Money Can Buy Happiness

A few days ago, I published the article “Nothing Will Make You Happy,” which introduced readers to a controversial claim made by Harvard professor of psychology, Dan Gilbert. In the TedTalk, “The Surprising Science of Happiness,” Gilbert stated that after a year, a paraplegic and a lottery winner will have similar capacities for happiness.

The reason for this is because human beings have developed a psychological immune system that automatically distorts our perception of our own circumstances, automatically making positive perceptions of even bad situations. He called this kind of happiness – synthetic happiness. What this information implies is that external situations do not necessarily affect a person’s capacity for happiness.

The notion that one can be happy even if one was poor, or ugly, or obese, or unhealthy, or unsuccessful, is very comforting for the least motivated of us – me, at least.

However, Gilbert also mentioned the effect of freedom on our capacity for synthesizing happiness.
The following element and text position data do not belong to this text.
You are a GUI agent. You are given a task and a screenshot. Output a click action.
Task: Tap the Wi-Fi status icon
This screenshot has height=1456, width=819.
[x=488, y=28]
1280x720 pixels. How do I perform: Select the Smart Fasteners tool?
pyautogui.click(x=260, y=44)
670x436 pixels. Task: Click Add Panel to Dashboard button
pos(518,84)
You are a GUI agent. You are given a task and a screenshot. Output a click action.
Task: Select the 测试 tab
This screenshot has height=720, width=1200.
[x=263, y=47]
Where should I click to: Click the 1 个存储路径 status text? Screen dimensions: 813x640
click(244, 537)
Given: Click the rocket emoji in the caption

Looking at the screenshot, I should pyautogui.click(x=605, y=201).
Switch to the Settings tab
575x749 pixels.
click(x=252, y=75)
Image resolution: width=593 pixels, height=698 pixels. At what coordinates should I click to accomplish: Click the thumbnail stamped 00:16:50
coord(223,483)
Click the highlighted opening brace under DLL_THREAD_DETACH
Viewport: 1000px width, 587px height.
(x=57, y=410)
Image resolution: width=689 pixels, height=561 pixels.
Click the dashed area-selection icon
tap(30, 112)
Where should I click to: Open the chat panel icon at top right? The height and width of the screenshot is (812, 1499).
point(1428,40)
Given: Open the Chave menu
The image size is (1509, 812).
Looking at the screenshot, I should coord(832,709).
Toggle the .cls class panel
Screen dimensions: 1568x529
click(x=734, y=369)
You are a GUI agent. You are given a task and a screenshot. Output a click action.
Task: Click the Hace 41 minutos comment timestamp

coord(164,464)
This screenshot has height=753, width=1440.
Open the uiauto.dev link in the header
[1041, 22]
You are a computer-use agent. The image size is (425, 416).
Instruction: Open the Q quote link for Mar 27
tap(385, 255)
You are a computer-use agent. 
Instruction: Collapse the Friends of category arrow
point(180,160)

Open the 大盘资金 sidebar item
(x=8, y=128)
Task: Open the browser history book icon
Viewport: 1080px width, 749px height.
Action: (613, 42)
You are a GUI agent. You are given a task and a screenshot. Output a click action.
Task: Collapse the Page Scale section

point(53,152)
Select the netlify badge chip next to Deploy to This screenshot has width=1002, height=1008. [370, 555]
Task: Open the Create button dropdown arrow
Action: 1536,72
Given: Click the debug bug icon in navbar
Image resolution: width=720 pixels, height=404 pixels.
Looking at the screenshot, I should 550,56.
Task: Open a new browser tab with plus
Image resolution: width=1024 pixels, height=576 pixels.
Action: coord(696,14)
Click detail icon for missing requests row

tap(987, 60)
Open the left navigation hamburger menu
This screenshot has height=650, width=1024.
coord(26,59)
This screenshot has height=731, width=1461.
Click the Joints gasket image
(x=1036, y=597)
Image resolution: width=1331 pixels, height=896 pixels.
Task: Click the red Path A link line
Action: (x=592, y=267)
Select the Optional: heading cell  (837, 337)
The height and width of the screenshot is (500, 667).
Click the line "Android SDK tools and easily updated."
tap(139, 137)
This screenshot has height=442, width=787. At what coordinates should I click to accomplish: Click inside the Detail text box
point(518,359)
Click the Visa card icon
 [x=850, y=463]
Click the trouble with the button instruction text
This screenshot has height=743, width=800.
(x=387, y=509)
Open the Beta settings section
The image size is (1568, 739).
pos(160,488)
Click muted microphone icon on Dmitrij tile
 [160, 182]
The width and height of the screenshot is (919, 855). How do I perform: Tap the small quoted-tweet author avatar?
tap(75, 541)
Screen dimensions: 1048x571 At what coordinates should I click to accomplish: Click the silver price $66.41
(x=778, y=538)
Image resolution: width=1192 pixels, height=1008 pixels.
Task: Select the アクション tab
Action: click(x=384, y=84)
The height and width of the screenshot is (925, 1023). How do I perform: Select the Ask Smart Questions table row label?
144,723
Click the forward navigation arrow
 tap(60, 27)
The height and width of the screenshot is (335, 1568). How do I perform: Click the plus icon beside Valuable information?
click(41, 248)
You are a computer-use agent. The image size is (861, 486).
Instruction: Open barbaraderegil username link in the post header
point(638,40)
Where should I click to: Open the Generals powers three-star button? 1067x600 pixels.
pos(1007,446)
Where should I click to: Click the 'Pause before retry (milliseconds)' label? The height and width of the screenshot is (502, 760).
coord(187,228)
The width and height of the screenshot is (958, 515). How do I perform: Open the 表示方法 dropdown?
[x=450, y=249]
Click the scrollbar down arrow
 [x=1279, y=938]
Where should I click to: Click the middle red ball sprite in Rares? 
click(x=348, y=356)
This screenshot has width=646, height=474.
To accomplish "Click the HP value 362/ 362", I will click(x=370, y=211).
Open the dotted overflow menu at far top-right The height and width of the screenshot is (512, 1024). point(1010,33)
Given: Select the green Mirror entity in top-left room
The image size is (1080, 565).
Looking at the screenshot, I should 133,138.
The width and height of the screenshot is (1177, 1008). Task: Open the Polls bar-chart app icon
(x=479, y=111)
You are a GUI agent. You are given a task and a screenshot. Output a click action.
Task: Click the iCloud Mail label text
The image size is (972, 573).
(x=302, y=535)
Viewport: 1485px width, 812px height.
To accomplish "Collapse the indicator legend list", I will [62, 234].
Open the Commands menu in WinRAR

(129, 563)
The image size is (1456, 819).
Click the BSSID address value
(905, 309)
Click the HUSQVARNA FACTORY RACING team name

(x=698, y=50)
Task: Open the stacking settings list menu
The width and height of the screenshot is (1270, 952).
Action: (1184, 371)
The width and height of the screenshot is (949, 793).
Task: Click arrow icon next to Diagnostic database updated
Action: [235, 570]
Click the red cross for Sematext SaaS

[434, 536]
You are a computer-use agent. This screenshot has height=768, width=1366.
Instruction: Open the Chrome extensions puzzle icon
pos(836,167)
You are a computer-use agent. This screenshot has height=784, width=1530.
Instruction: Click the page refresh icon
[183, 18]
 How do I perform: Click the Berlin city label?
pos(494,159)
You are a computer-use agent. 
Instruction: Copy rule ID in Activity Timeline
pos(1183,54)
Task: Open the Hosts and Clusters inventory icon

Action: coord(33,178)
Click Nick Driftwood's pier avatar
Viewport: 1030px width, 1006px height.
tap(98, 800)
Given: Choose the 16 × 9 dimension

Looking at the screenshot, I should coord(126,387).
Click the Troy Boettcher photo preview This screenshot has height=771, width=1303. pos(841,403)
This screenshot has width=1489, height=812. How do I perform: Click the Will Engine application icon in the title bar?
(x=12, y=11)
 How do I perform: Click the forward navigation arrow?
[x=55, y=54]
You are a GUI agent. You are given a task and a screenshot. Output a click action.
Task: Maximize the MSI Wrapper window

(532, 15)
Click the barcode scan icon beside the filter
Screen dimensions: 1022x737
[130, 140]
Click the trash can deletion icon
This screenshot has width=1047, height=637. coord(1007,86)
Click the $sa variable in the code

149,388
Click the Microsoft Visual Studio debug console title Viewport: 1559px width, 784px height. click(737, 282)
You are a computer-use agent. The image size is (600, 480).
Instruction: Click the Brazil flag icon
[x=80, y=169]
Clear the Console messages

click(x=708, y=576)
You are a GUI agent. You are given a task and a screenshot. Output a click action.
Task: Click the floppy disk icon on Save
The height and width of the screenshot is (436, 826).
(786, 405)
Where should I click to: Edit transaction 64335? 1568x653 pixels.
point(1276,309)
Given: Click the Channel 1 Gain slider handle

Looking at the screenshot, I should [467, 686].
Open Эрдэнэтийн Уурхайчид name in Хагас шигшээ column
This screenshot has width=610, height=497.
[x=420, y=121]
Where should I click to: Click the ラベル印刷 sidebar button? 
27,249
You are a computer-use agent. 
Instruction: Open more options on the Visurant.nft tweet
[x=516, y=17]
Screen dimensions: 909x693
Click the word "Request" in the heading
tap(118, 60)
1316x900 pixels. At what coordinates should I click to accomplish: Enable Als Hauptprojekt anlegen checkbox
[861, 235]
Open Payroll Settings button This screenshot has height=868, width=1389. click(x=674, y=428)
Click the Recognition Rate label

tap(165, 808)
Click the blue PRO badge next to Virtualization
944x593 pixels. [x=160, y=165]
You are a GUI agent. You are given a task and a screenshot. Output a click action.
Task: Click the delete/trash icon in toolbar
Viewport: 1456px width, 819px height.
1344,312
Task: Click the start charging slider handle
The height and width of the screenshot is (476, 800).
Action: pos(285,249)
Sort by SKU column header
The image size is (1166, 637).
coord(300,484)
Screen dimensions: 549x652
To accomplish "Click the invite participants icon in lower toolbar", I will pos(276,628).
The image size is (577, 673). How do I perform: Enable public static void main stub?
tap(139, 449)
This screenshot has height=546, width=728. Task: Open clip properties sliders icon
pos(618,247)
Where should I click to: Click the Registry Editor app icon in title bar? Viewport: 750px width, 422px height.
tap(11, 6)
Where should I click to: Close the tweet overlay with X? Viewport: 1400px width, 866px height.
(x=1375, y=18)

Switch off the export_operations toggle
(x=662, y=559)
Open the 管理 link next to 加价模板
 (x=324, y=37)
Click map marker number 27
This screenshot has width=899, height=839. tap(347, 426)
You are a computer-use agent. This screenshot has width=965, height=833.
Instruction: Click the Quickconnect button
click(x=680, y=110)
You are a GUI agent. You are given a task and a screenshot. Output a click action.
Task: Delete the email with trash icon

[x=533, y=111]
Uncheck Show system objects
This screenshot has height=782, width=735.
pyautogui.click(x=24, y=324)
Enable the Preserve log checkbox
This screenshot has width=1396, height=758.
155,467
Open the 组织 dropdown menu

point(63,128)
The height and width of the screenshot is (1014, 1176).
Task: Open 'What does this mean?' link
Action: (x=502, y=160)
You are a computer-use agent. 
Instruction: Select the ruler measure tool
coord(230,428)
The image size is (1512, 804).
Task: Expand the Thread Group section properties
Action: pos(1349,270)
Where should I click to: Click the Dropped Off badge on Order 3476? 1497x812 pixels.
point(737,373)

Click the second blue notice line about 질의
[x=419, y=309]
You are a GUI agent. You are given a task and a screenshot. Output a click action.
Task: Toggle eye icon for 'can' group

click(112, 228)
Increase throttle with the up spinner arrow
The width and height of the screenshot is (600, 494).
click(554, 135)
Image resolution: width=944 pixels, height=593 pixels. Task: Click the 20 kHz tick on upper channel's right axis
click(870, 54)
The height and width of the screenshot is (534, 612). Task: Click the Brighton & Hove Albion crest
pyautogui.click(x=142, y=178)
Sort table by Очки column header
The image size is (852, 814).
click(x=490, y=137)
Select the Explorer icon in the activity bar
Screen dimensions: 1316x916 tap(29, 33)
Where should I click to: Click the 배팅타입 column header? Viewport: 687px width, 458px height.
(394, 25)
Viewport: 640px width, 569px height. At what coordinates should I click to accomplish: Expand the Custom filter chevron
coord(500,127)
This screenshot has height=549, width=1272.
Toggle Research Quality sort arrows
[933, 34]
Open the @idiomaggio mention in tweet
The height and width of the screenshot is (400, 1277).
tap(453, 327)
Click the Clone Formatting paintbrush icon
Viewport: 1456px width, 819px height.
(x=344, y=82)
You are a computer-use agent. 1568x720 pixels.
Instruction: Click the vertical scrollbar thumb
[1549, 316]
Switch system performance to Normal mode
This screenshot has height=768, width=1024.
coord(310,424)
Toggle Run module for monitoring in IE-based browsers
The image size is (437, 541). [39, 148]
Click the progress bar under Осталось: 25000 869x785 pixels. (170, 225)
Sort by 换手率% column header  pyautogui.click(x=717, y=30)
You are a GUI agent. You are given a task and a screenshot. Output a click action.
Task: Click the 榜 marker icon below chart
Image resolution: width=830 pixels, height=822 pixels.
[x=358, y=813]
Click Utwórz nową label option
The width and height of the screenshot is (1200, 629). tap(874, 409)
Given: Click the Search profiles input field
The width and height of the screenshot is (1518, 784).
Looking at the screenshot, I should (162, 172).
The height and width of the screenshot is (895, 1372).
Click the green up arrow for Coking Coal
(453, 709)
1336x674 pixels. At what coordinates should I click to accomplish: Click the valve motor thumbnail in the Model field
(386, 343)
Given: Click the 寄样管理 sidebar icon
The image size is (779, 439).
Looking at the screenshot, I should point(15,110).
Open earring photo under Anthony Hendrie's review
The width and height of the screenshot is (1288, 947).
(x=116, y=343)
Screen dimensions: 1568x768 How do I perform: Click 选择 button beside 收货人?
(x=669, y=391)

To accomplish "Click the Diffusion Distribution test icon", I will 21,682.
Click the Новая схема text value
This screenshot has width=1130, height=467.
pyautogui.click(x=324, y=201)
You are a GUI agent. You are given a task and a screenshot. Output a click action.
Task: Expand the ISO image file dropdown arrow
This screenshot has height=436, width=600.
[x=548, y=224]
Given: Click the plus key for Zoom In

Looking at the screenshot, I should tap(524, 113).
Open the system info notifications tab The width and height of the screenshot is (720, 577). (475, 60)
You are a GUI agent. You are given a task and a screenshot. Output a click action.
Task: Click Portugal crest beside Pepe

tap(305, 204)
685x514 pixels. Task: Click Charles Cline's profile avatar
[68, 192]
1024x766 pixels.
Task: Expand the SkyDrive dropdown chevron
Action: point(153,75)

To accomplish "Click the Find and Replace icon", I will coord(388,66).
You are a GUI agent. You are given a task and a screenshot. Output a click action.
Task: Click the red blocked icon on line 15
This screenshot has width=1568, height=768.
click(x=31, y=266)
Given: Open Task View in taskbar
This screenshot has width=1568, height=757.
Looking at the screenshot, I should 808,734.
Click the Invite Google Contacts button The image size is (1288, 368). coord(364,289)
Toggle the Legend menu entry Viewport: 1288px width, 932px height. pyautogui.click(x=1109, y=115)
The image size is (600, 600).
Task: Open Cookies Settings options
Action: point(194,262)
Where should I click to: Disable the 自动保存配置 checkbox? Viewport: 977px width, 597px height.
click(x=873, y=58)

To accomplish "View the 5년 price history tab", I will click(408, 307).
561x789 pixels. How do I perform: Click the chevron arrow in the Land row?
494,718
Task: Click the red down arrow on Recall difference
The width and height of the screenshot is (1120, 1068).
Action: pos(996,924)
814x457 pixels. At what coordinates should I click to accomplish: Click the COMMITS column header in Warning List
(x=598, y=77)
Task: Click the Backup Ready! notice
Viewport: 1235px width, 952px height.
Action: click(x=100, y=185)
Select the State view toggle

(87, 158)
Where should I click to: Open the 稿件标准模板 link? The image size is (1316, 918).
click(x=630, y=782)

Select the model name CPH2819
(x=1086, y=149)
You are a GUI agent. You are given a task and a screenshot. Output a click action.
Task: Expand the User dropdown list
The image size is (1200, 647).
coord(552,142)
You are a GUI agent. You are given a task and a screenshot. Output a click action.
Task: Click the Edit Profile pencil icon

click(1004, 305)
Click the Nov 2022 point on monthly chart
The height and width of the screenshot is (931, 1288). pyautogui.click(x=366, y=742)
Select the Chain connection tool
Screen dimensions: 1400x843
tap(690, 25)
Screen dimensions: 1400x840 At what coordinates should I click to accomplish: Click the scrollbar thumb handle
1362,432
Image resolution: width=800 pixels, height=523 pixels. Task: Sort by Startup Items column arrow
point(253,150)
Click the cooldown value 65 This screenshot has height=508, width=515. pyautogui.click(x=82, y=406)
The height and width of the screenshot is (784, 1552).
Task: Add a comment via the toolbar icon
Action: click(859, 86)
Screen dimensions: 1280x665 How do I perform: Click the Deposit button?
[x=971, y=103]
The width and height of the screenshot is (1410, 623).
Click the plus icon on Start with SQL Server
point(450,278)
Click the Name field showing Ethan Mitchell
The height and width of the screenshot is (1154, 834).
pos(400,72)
People with less freedom find it easier to rationalize their situation. People with more freedom are not as good with creating synthetic happiness. Knowing that making one choice over another will not improve your situation, your brain starts to rationalize why it’s okay to stop trying because “this isn’t so bad.” But as long as we know that we are capable of acquiring or achieving more, we will inevitably be unsatisfied with our current status. My own freedom and “potential” may be preventing me from achieving a perfect state of synthetic happiness.

Now, I’ll still be as capable of happiness as a rich person even if I was poor. Yes, I can still be happy, but overwhelming evidence suggests that I’ll be happier if I was not poor.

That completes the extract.